EXCERPT »

+===+

= Original Bible Project =

Project to produce a new English translation of the Bible

The Original Bible Project is a project to produce a re-ordered new translation of the Bible into English led by James Tabor. The Project is a non-profit organisation. The translation is expected to eventually be published under the name Transparent English Bible (TEB). By mid-2024, the project had published two books, one on the Genesis and one looking at selections of Bible writings.

The project was advertised as early as 1992 in the back of the Bible Review of the Biblical Archaeology Society, and an article Genesis Translation of the Transparent English Bible appeared in the liberal arts magazine of Augustana College in 2006. It has also been mentioned in book jacket biographies of Dr. Tabor. The Project's aim is to produce a new Bible version, the Transparent English Bible (TEB).

The initial translations of the project have already been cited in some non-scholarly works.

== Publications ==

The first book, Genesis was published in 2020.

+===+

ENTRIES PROVIDED »
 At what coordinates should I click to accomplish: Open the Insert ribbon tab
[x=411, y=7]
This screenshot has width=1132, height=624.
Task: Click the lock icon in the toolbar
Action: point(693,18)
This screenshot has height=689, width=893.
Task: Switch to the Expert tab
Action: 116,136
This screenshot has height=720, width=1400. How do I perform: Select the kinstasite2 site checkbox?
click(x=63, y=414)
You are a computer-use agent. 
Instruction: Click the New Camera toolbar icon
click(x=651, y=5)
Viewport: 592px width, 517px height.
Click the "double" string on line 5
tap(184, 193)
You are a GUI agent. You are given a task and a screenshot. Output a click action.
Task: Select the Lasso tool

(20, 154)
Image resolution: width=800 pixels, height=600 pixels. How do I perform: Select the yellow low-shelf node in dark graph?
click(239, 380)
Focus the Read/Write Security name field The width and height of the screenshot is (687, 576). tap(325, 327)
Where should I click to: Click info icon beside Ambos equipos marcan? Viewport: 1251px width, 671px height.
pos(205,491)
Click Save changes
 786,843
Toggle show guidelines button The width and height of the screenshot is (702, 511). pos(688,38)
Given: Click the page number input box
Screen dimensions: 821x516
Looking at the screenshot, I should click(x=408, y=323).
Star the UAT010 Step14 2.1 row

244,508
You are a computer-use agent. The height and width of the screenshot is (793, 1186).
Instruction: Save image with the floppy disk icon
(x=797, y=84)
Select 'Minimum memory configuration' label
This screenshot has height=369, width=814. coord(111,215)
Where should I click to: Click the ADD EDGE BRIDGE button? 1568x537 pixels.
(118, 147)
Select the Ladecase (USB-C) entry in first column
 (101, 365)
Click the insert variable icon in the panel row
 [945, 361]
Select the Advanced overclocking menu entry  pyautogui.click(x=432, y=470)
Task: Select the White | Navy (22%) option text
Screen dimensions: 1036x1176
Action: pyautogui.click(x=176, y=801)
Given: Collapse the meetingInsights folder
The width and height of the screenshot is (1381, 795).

+===+

PROBLEMS TO SOLVE »
(a) List every year mentioned in the Original Bible Project article.
(b) Extend the Original Bible Project article past its last sentence.

ANSWERS TO THE PROBLEMS »
(a) 1992, 2006, 2020, 2024

(b)
The second book, Selections from the Hebrew Bible, was published in August 2022.

Other books will follow in a similar manner.

==Sample translation==
Transparent English Bible (TEB) Genesis Chapter 1:1

^{1}At the first of ELOHIM creating the skies and the land -
^{2}and the land was desolation and emptiness; and darkness was over the face of the deep, and the spirit of ELOHIM was hovering over the face of the waters
^{3}and ELOHIM said, "Let there be light"; and it was light.
^{4}And ELOHIM saw the light, that it was good; and ELOHIM separated between the light and between the darkness.
^{5}And ELOHIM called to the light "day," and to the darkness he called "night." And it was evening and it was morning - day one.